▶ [YOUR INSTRUCTIONS]:
In the entries below, which lines run from the one containing "Click the green language bar at the bottom" to the one containing "Given: Confirm Fading Options with OK"? Copy exactly those lines, ends included, and no others.

▶ [INFORMATION SHOWN]:
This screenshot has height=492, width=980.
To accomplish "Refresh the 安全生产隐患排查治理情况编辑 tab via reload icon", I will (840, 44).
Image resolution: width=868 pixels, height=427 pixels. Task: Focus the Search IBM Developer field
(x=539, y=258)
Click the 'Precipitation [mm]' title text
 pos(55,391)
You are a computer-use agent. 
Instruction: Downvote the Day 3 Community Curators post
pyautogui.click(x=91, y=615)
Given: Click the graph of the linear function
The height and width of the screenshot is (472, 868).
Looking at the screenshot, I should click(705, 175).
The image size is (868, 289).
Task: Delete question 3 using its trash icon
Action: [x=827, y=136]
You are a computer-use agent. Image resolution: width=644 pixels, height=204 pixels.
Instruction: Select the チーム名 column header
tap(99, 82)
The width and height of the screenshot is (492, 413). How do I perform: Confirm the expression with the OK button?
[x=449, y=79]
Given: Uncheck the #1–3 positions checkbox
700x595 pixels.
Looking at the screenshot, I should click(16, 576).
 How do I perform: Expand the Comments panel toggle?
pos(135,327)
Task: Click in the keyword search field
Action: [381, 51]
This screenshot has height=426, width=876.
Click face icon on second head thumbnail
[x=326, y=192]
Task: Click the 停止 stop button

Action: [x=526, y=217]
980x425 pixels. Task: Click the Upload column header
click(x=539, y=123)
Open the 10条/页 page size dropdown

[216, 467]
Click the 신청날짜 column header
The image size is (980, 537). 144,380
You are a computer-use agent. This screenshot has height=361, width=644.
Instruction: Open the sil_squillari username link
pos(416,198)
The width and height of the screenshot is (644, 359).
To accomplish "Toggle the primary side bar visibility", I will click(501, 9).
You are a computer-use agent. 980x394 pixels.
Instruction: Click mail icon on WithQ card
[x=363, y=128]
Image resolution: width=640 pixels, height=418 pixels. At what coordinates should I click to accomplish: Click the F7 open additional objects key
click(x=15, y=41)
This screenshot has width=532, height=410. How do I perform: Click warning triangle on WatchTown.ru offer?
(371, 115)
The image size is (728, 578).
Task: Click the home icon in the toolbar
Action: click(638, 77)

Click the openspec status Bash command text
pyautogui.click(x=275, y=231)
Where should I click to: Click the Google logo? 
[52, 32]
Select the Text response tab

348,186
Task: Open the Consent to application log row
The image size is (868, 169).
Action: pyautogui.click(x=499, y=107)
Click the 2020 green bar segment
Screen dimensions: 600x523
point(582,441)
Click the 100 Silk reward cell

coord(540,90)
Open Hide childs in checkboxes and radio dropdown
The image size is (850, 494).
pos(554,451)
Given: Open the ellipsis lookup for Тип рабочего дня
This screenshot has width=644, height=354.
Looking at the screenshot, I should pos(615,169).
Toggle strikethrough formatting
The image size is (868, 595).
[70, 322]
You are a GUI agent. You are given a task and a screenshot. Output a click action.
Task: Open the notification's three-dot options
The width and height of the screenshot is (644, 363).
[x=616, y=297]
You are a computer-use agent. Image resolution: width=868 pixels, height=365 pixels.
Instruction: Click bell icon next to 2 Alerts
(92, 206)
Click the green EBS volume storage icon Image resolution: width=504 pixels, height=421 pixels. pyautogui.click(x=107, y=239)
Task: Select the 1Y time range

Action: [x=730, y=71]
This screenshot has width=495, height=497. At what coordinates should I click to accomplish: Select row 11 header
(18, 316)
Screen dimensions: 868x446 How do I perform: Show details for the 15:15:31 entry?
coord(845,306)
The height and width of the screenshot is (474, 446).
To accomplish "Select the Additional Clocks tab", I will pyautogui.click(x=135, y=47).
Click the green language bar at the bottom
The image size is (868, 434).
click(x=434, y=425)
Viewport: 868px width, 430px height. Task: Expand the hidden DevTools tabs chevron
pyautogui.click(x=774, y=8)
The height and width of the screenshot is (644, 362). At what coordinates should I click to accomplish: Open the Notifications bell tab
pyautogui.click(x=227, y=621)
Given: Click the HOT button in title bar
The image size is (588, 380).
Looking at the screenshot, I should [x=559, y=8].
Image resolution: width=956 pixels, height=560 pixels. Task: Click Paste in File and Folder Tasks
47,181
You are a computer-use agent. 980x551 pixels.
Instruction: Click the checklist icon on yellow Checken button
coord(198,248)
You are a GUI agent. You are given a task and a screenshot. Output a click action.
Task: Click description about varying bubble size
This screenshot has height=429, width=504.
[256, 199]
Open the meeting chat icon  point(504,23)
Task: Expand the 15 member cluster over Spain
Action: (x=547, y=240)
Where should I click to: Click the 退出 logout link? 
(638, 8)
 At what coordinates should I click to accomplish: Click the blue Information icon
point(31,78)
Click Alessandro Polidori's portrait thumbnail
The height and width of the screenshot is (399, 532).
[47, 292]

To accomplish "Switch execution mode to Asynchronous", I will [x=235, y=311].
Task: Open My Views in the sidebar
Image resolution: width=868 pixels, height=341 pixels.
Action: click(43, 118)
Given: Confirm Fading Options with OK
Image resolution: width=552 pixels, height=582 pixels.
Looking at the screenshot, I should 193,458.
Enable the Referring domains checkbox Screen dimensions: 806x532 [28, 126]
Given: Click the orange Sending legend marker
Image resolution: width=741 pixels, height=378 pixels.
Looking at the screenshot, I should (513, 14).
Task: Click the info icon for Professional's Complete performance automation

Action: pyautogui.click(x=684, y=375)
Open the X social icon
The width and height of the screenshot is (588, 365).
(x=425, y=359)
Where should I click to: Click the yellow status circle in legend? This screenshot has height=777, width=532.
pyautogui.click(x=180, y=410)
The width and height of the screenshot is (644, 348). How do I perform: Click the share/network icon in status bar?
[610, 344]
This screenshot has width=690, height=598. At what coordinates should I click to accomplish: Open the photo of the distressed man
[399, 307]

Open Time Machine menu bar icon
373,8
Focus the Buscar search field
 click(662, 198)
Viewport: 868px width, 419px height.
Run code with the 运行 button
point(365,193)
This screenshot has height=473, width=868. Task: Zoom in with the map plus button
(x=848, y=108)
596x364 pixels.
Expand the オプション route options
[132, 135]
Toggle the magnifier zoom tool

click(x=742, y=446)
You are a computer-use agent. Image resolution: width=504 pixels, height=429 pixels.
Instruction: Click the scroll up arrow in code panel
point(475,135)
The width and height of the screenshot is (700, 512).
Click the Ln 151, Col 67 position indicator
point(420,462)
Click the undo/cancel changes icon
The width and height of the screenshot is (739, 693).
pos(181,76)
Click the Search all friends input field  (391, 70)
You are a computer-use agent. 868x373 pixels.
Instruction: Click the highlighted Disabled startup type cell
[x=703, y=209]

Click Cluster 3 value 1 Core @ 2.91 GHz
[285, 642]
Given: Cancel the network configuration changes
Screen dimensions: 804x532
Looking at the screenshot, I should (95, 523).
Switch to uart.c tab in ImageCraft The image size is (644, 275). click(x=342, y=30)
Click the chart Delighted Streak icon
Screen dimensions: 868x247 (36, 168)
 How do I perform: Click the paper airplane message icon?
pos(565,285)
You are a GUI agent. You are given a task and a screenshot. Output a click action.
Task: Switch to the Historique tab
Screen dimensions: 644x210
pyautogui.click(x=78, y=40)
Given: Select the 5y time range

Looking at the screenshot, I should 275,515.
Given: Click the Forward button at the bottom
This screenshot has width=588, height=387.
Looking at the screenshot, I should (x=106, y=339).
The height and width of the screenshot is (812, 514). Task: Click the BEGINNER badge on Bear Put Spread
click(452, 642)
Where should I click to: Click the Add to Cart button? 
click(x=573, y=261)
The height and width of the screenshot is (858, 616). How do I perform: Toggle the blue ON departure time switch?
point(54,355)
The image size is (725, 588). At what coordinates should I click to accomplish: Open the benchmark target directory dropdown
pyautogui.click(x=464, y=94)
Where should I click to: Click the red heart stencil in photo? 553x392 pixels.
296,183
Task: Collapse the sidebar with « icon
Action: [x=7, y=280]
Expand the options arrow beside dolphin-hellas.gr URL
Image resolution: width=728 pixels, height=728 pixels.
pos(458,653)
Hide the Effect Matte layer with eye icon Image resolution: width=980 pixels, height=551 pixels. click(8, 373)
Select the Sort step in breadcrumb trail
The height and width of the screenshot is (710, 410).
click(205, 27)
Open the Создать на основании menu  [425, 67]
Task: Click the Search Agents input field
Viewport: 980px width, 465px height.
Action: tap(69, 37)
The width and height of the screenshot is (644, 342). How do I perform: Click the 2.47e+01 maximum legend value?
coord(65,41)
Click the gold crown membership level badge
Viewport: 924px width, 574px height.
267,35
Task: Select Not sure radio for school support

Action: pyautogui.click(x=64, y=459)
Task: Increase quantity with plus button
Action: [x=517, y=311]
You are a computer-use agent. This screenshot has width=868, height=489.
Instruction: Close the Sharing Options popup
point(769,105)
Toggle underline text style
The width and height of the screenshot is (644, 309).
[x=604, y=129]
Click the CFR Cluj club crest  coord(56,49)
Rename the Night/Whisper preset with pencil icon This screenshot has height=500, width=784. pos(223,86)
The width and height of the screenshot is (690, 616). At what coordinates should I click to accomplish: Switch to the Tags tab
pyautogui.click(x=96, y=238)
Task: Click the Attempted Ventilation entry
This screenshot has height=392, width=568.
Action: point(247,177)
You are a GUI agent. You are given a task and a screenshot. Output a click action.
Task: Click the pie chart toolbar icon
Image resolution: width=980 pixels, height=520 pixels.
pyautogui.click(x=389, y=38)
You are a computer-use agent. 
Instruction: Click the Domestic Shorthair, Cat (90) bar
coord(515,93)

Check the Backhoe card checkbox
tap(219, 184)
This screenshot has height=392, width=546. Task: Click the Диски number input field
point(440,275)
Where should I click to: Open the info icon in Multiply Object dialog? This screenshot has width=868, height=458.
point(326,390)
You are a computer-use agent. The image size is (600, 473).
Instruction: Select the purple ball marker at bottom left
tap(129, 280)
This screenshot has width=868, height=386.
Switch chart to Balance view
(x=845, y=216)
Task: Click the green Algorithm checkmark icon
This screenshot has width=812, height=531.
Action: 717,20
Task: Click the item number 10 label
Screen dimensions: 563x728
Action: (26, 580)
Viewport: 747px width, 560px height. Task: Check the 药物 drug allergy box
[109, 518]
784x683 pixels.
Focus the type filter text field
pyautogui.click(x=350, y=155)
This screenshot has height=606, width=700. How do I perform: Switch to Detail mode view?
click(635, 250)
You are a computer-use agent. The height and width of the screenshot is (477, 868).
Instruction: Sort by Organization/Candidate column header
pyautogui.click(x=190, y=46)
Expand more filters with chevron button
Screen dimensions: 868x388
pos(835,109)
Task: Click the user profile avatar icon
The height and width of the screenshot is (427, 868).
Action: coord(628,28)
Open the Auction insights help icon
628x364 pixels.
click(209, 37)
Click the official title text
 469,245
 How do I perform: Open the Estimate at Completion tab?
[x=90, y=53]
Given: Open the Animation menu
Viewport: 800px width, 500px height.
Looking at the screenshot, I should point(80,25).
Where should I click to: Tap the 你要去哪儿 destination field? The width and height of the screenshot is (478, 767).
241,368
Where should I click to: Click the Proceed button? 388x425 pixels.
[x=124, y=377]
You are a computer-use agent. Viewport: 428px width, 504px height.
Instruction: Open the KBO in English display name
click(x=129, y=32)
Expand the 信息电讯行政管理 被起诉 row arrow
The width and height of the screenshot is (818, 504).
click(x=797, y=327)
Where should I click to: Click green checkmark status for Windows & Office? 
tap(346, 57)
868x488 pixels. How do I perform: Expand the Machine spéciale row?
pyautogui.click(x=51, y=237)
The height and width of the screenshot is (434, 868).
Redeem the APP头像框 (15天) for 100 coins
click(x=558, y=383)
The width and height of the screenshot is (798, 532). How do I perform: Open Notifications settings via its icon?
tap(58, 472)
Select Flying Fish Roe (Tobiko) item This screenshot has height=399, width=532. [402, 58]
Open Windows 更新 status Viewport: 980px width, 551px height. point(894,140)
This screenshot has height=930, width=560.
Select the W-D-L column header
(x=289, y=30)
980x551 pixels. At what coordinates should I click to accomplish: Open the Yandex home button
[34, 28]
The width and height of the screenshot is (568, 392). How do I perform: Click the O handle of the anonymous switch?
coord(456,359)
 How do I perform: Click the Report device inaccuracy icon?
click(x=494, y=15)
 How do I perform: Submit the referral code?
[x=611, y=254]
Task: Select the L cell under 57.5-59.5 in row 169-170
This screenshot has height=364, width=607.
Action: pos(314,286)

▶ [TASK RESULT]:
Click the green language bar at the bottom
The image size is (868, 434).
click(x=434, y=425)
Viewport: 868px width, 430px height. Task: Expand the hidden DevTools tabs chevron
pyautogui.click(x=774, y=8)
The height and width of the screenshot is (644, 362). At what coordinates should I click to accomplish: Open the Notifications bell tab
pyautogui.click(x=227, y=621)
Given: Click the HOT button in title bar
The image size is (588, 380).
Looking at the screenshot, I should [x=559, y=8].
Image resolution: width=956 pixels, height=560 pixels. Task: Click Paste in File and Folder Tasks
47,181
You are a computer-use agent. 980x551 pixels.
Instruction: Click the checklist icon on yellow Checken button
coord(198,248)
You are a GUI agent. You are given a task and a screenshot. Output a click action.
Task: Click description about varying bubble size
This screenshot has height=429, width=504.
[256, 199]
Open the meeting chat icon  point(504,23)
Task: Expand the 15 member cluster over Spain
Action: (x=547, y=240)
Where should I click to: Click the 退出 logout link? 
(638, 8)
 At what coordinates should I click to accomplish: Click the blue Information icon
point(31,78)
Click Alessandro Polidori's portrait thumbnail
The height and width of the screenshot is (399, 532).
[47, 292]

To accomplish "Switch execution mode to Asynchronous", I will [x=235, y=311].
Task: Open My Views in the sidebar
Image resolution: width=868 pixels, height=341 pixels.
Action: click(43, 118)
Given: Confirm Fading Options with OK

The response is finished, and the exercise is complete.